Between the shipyard and my week at sea, I have come to following conclusion: with enthusiasm and chain falls, one can move the earth.  Onboard, the two come as a package deal, and believe me when I say: there is no shortage.  Thus, using chain falls, TJ and I helped our giddy coworkers raise the first of two sea strainers.

From the moment we broke the strainer’s seal, we knew the project would be a fun one.  Immediately, the potent scent of brine and fish swept the engine room, and I mean the engine room.  For the entirety of the day, one could not escape the odor. 

Sure enough, we soon faced a submerged strainer topped with a layer of floating piscine bodies.  For all strainer virgins, this is the moment at which one retrieves a used dinner plate.  For the remainder of the project, it is of paramount importance that you collect a plateful of fish to offer at your 1000 coffee break….or so TJ and I observed.
    
To see a sea strainer sitting in its grimy state on the engine room floor is something.  To see its catch is something more.  Ours consisted of bait fish several inches deep, a number of irate crabs, countless small, nondescript, squirming masses, an assortment of plastic, and a single twig.

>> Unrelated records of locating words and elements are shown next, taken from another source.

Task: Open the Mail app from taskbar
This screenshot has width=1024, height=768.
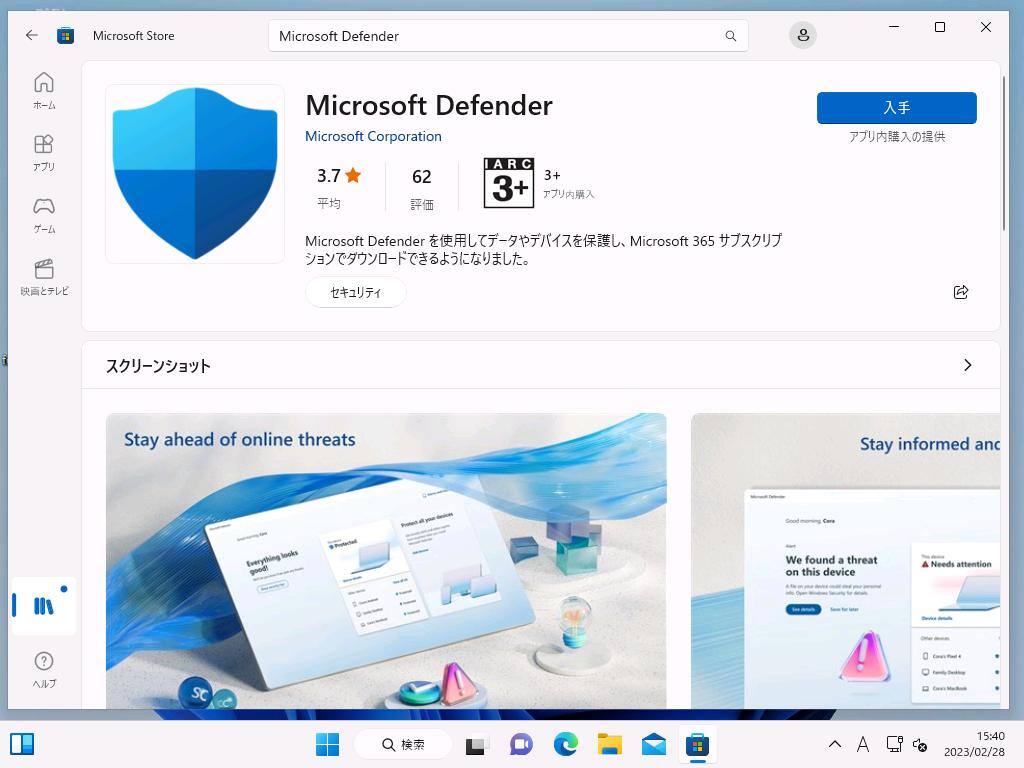Action: coord(654,744)
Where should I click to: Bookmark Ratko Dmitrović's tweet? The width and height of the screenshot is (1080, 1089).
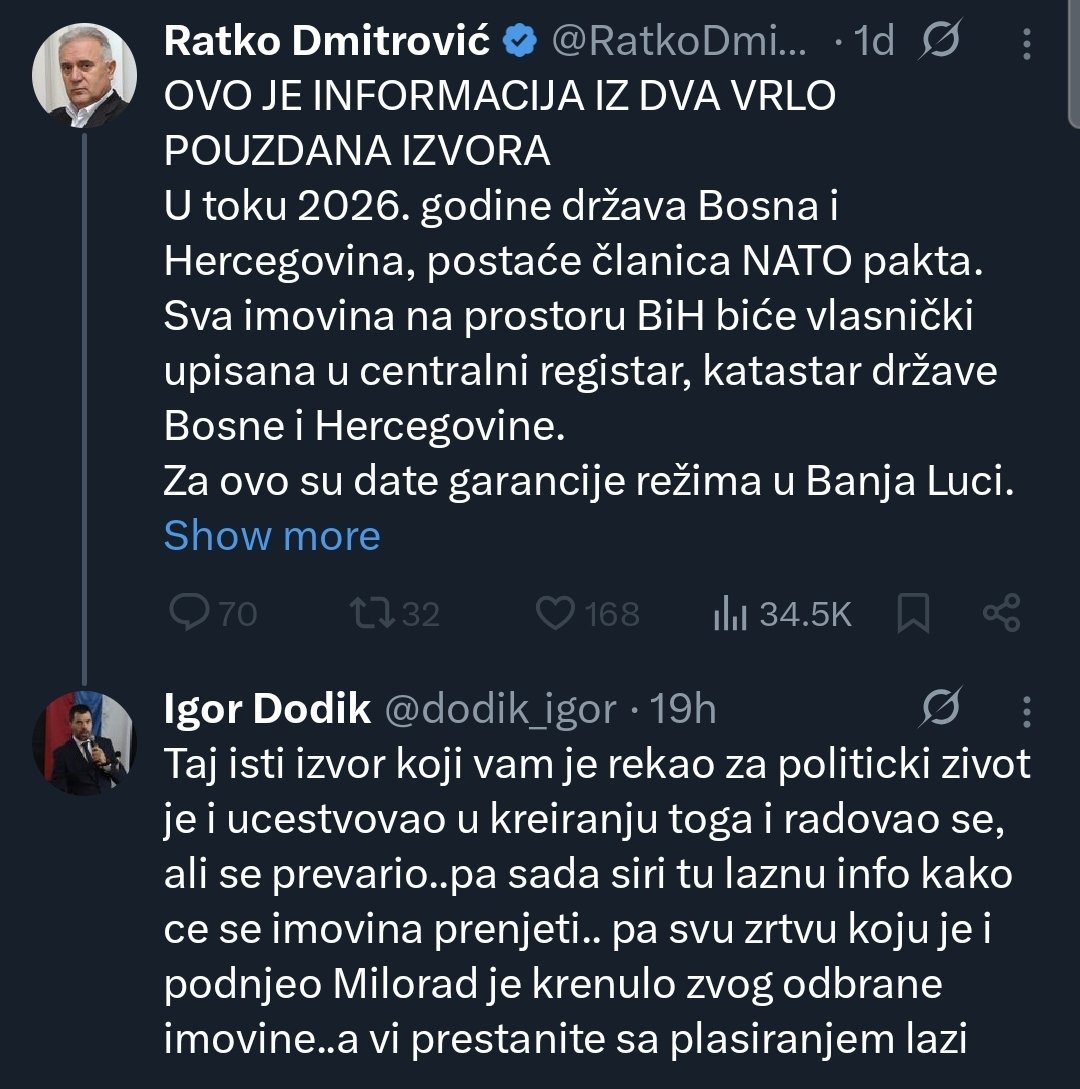coord(912,614)
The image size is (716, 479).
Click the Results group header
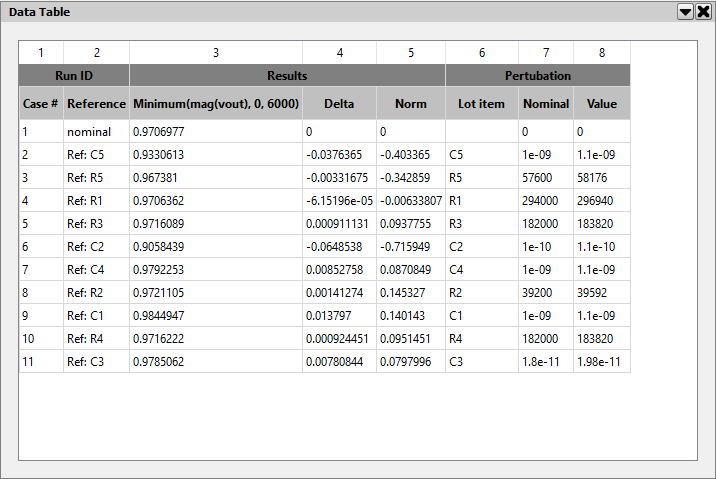pos(287,75)
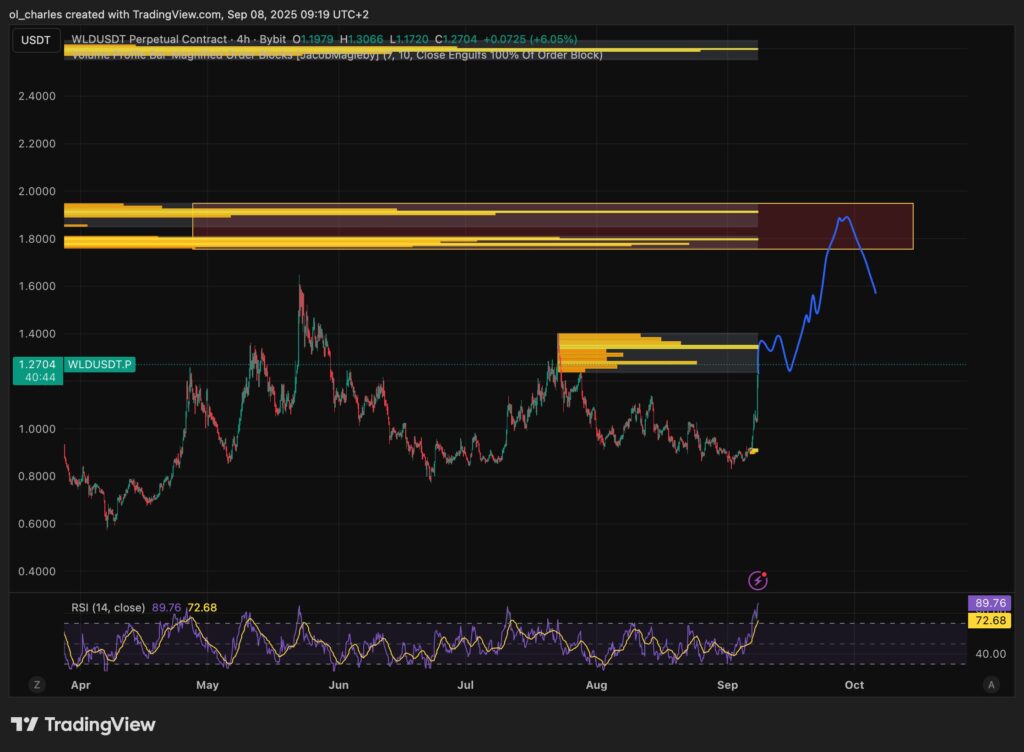Click the 40.00 RSI scale label
This screenshot has height=752, width=1024.
[x=989, y=653]
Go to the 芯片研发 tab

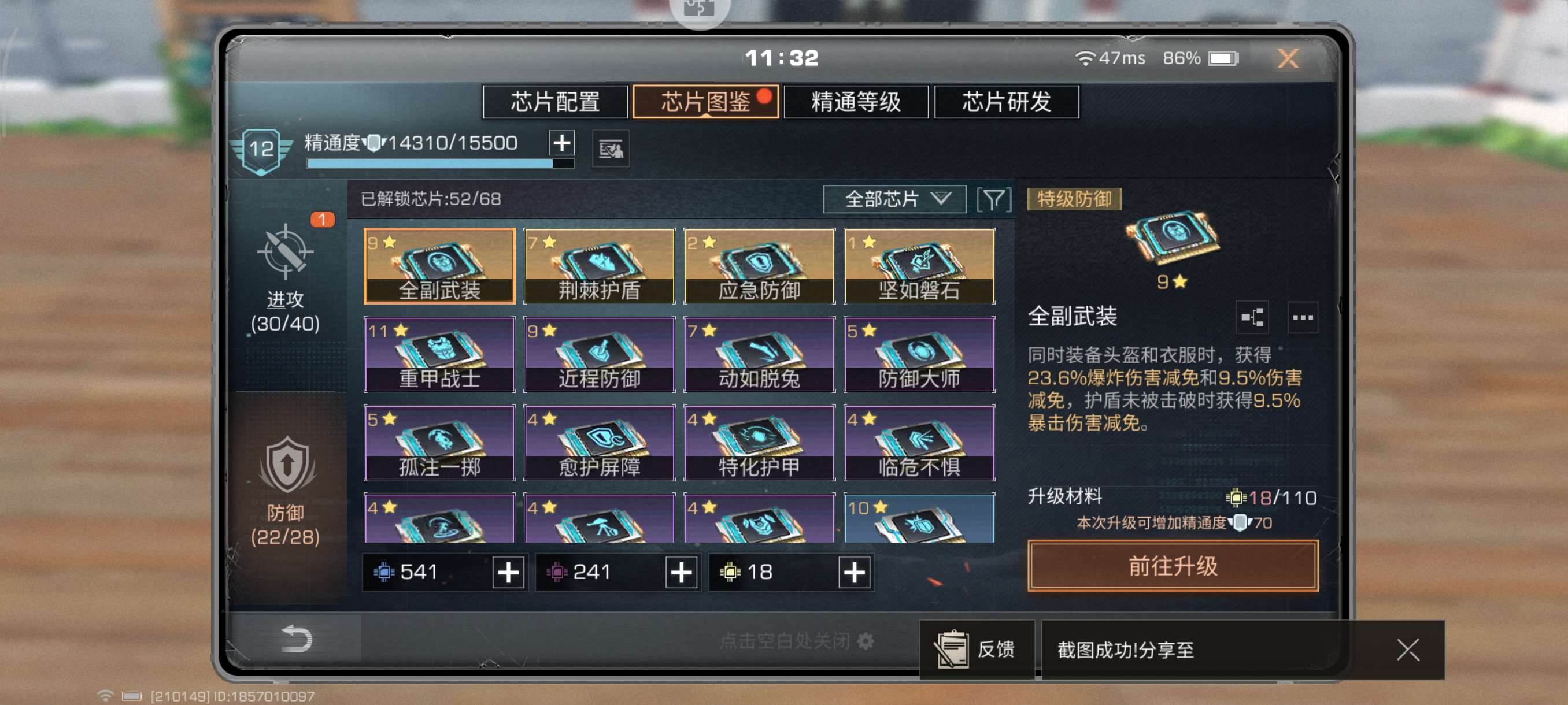point(1007,102)
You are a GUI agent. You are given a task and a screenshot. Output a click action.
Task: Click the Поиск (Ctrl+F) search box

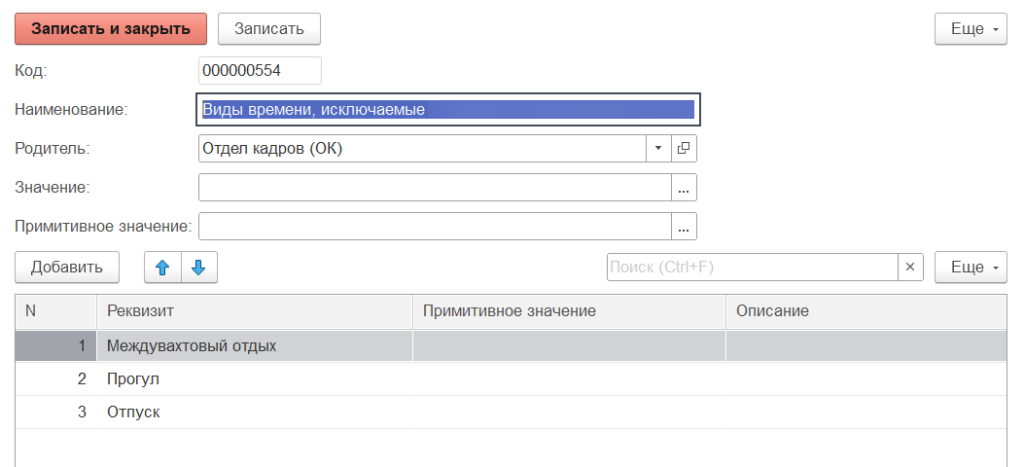click(x=751, y=268)
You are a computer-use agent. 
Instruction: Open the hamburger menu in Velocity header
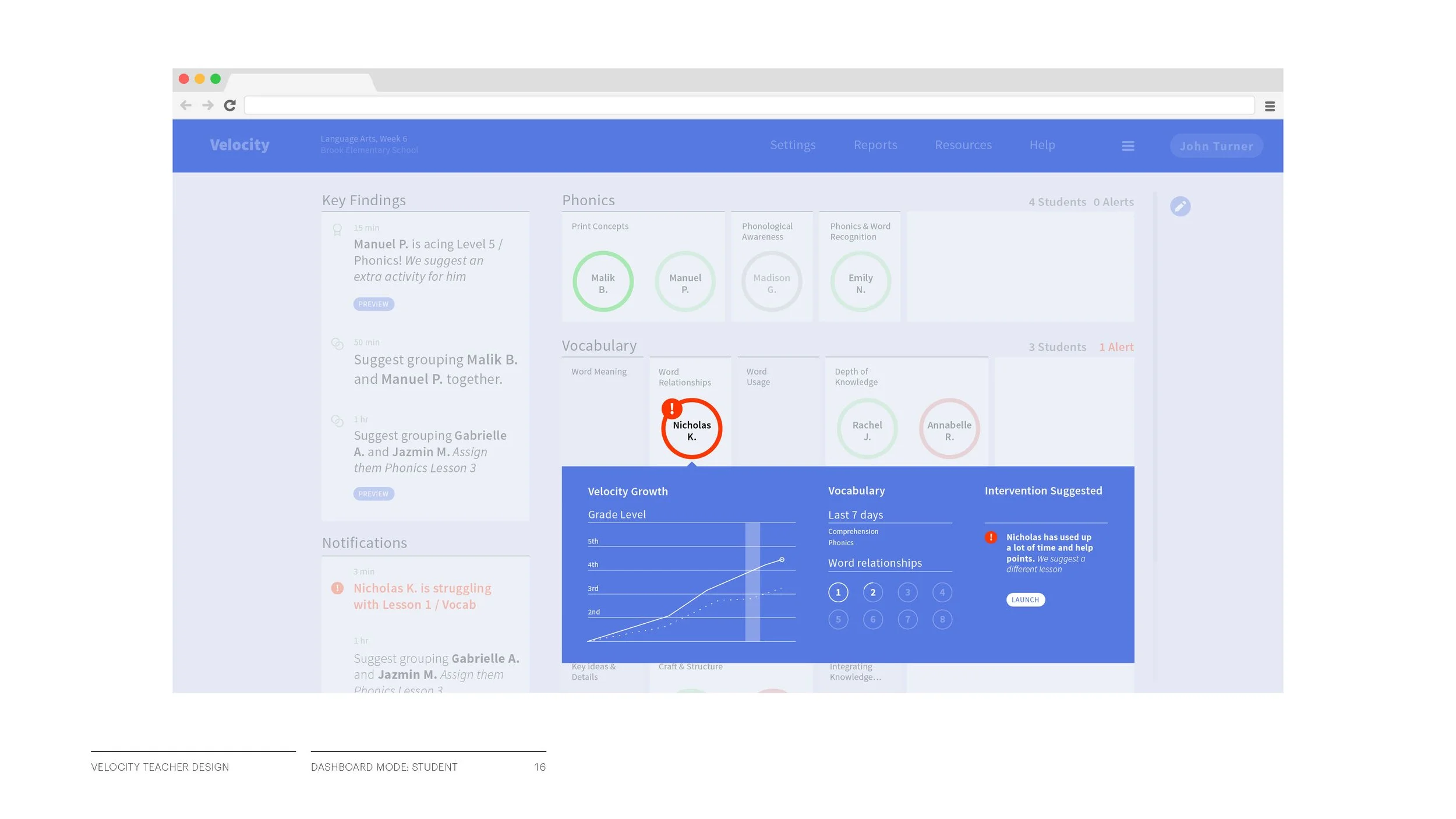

Immediately, we got to work cleaning.  TJ was appointed scooper; I was appointed brusher.  If only I could describe the glamour of TJ’s job.  Picture a young man with a set face kneeling before a strainer.  Repeatedly, he drives a dustpan into the strainer, removing piles of sea remnants.  On both sides, cadets brush sea grime directly into his face.  For the record, I only realized this after the fact.  TJ bore the sea spray remarkably well.  Of course, had he borne it less well, he might have walked away with a cleaner face.  Personally, I prefer stoicism to cleanliness though.

TJ was graciously offered the chance to lick the strainer.  Apparently strainer-licking is a right of passage.  I am sorry to say that TJ refused the offer.  I was wholly prepared to place tongue to metal. Alas, my invitation never came.

In the afternoon, both TJ and I returned to the world of welding.  I cannot speak for TJ, but for me, it was a most wonderful reunion.  Within minutes, I was again boasting a blackened face.  It was the face of my shipyard days, and oh, how I had missed that face.  Nothing makes for a better day than a bodily layer of sea grime topped with soot.